The EMA was waiting for the approval of the vaccines when the attack happened. Yet, the EMA assured that the cyber-attack will have no impact on the timeline for the review of the vaccine.
Following this, the EMA made the details of the hack public to promote transparency. It also declared that no personal data of participants should be compromised.

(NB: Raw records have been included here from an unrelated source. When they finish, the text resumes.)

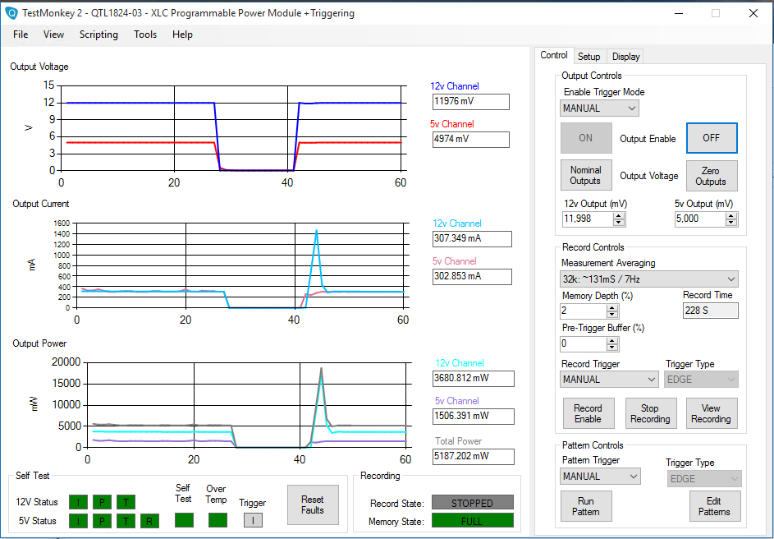Click the TestMonkey app icon in title bar
This screenshot has width=774, height=539.
(11, 13)
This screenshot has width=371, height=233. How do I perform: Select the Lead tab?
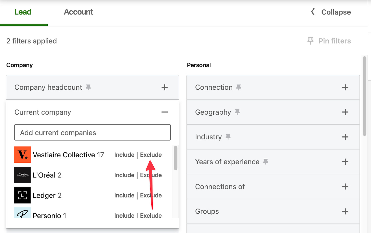[23, 12]
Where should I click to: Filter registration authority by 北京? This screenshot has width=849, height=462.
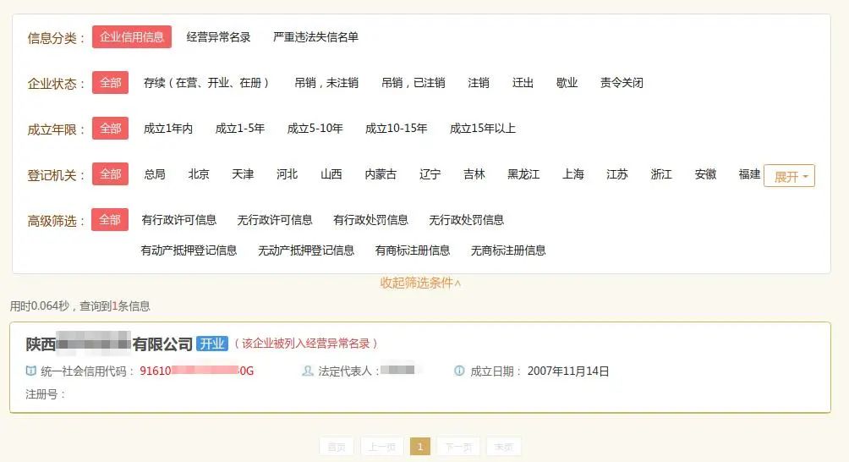coord(199,174)
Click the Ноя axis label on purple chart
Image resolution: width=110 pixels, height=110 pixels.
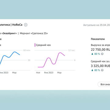tap(38, 73)
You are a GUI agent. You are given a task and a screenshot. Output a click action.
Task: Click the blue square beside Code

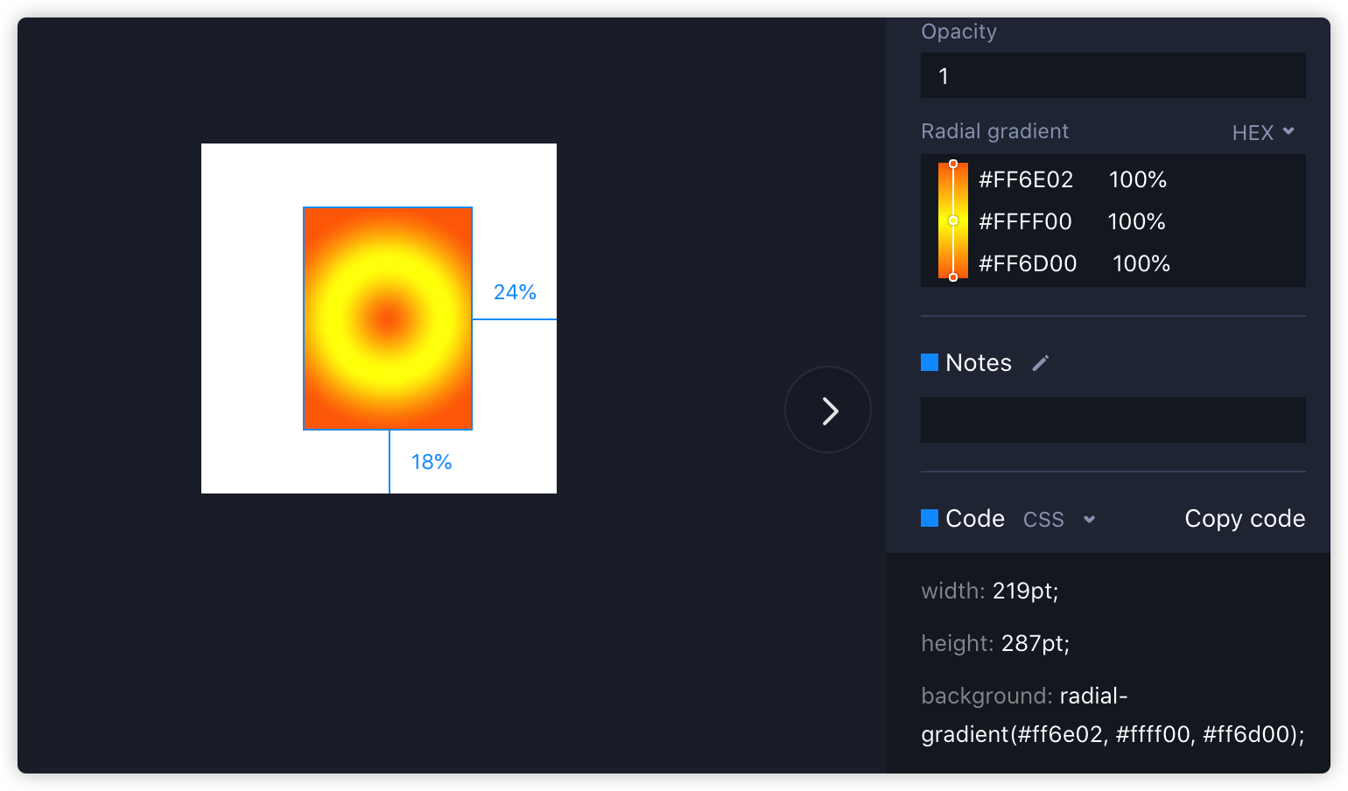pos(930,518)
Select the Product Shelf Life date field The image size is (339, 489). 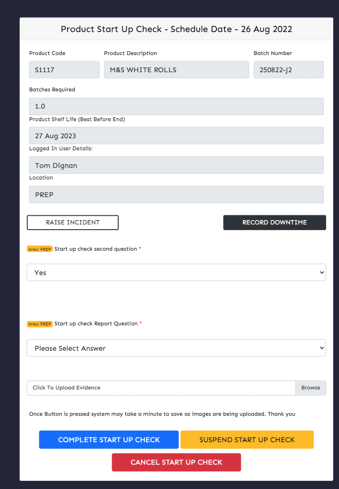coord(176,136)
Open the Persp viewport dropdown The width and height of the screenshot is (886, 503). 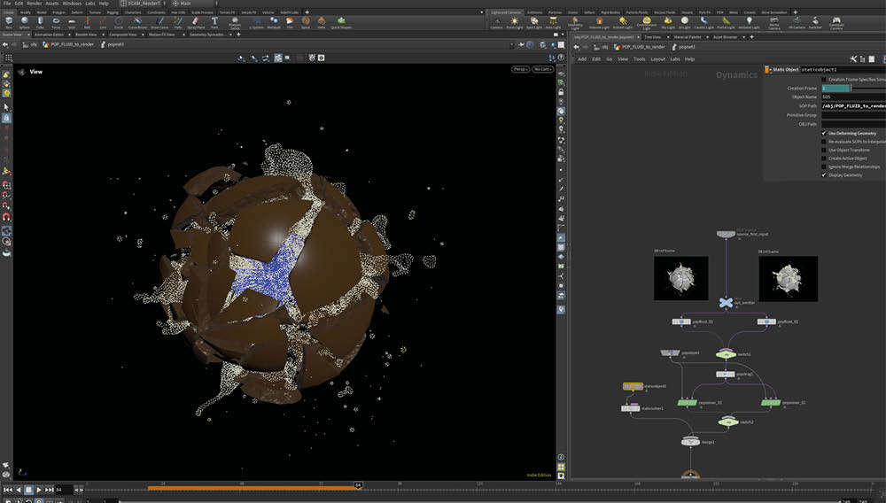coord(520,69)
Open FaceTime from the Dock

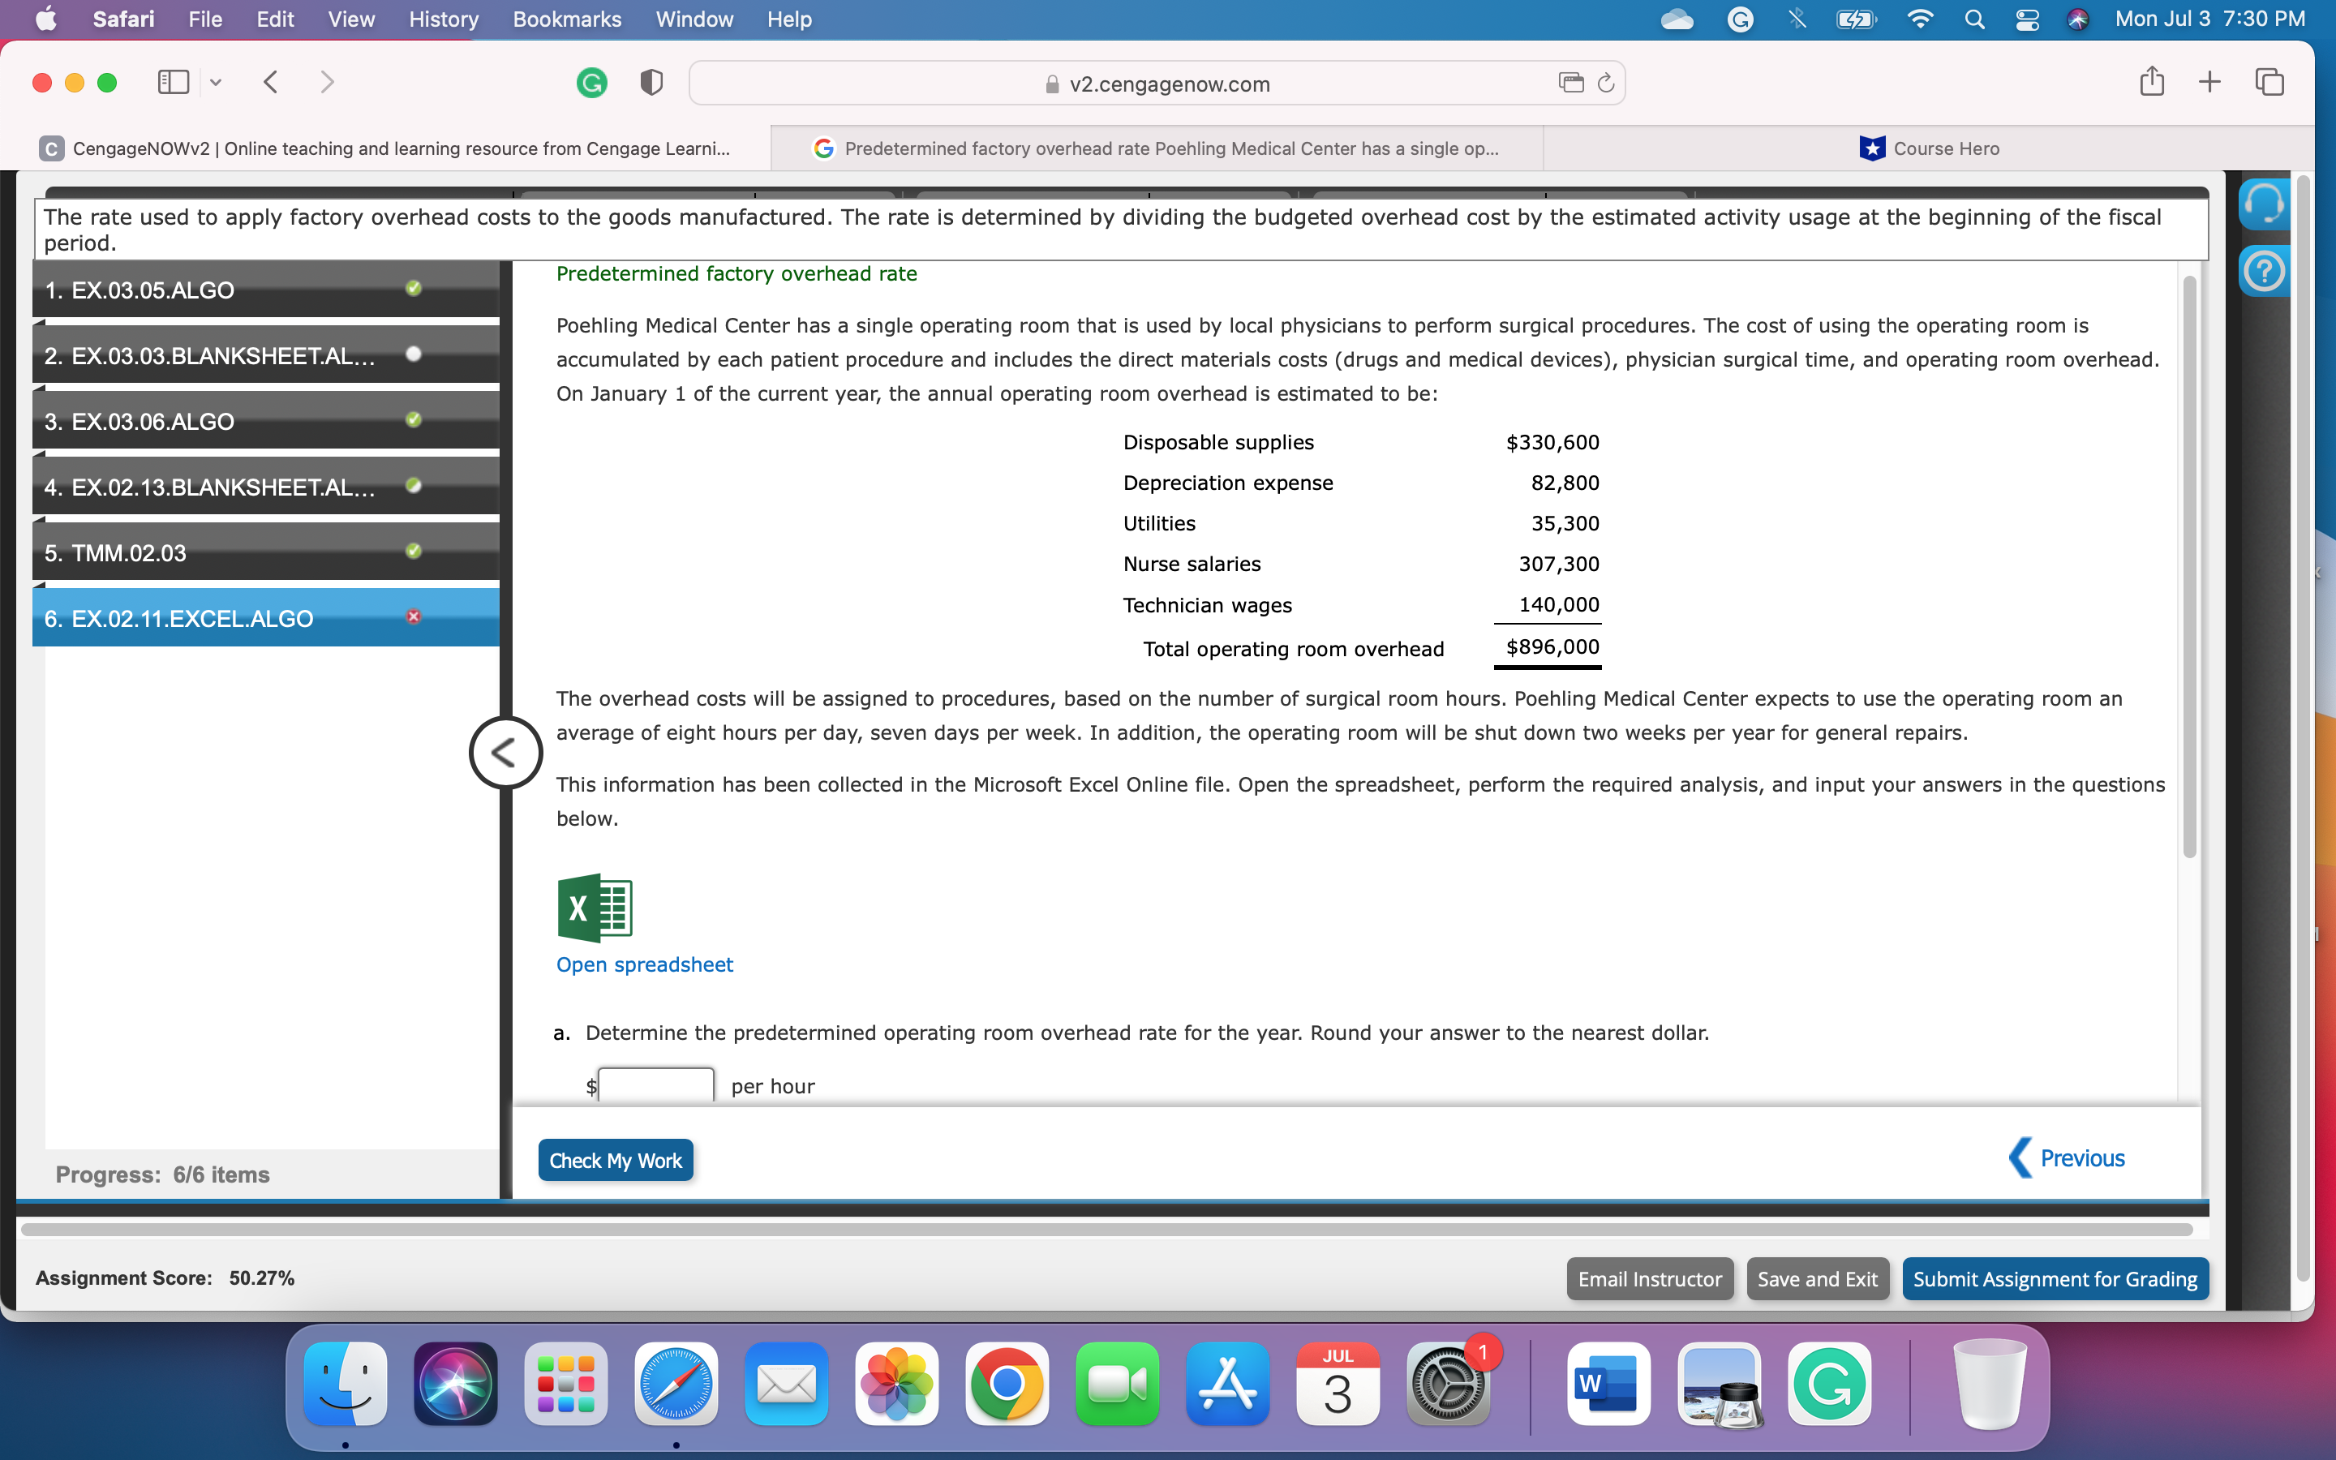(x=1116, y=1384)
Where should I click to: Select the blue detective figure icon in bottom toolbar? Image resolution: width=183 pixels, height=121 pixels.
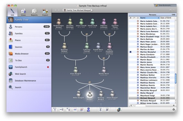[89, 110]
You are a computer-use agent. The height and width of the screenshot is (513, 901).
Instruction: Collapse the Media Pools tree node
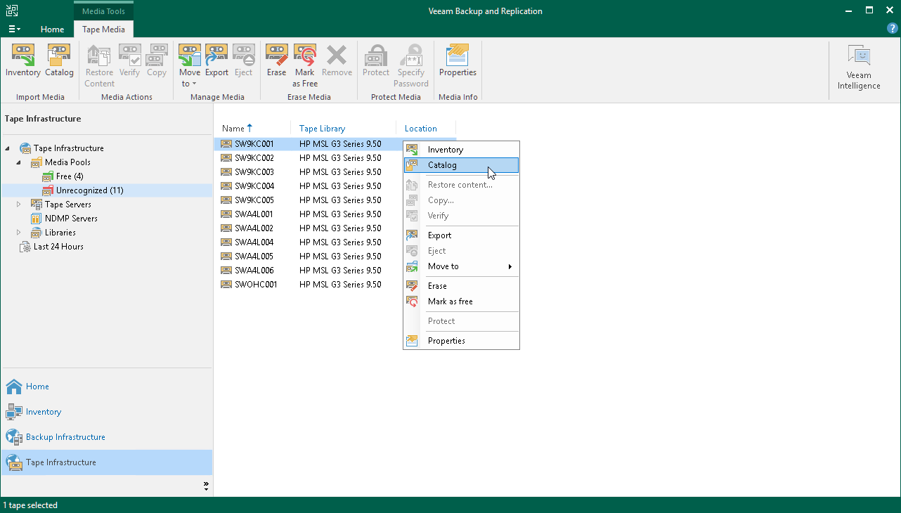pos(20,162)
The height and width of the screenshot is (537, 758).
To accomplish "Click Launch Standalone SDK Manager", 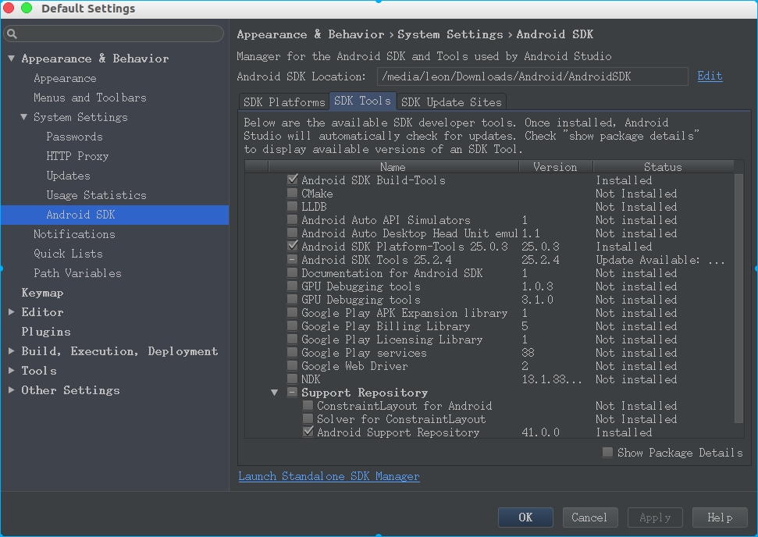I will 329,475.
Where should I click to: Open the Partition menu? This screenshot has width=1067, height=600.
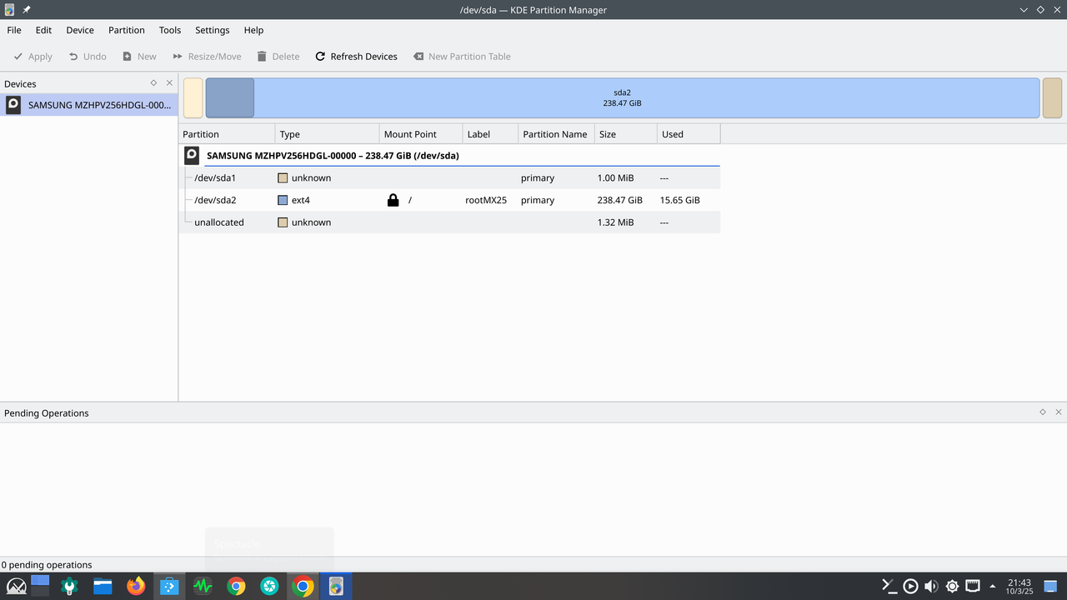[126, 30]
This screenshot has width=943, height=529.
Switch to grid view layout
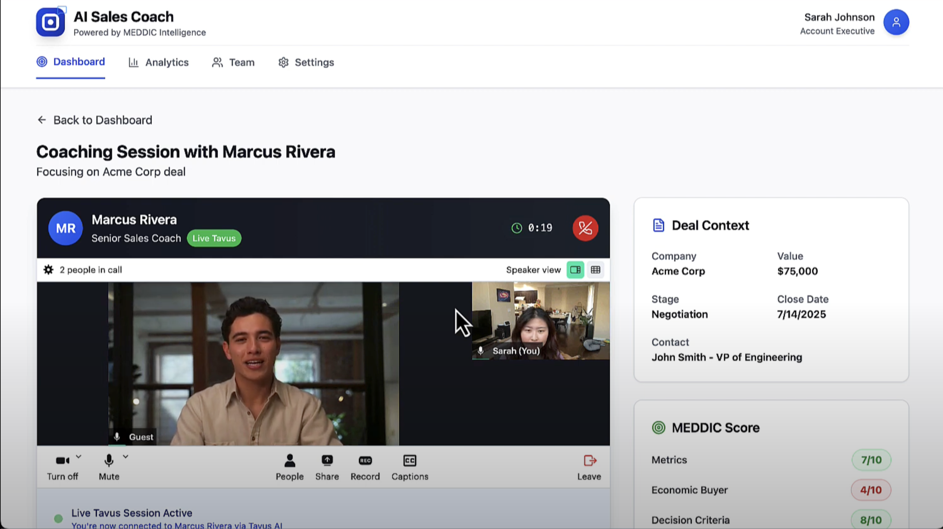tap(595, 270)
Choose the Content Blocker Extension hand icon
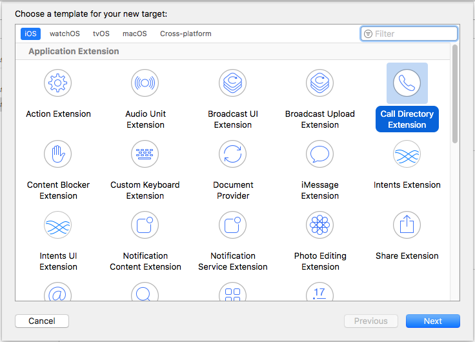Viewport: 475px width, 342px height. [58, 154]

The EMA is also in the process of deciding if the Pfizer/BioNTech vaccine and one made by Moderna are safe for use in EU countries. However, it is not certain if the Moderna documents were accessed or not during the attack.
This cyber-attack represents the latest in a series of attacks and warnings about hacking threats against vaccine-makers and public health bodies. There were also warnings in the summer against Russian intelligence trying to target organizations attempting to develop a successful vaccine.
In October, a pharmaceutical company in India was the victim of a major cyber-attack. Similarly, IBM said the cold storage supply chain used to transport viable vaccines had also been attacked, probably by a nation-state.
This cyber-attack happened the day before the agency was due to update the European Parliament on the progress of the vaccine assessments. However, The UK’s National Cyber Security Centre assured that there was no indication this would affect the unveiling of the vaccine in the UK.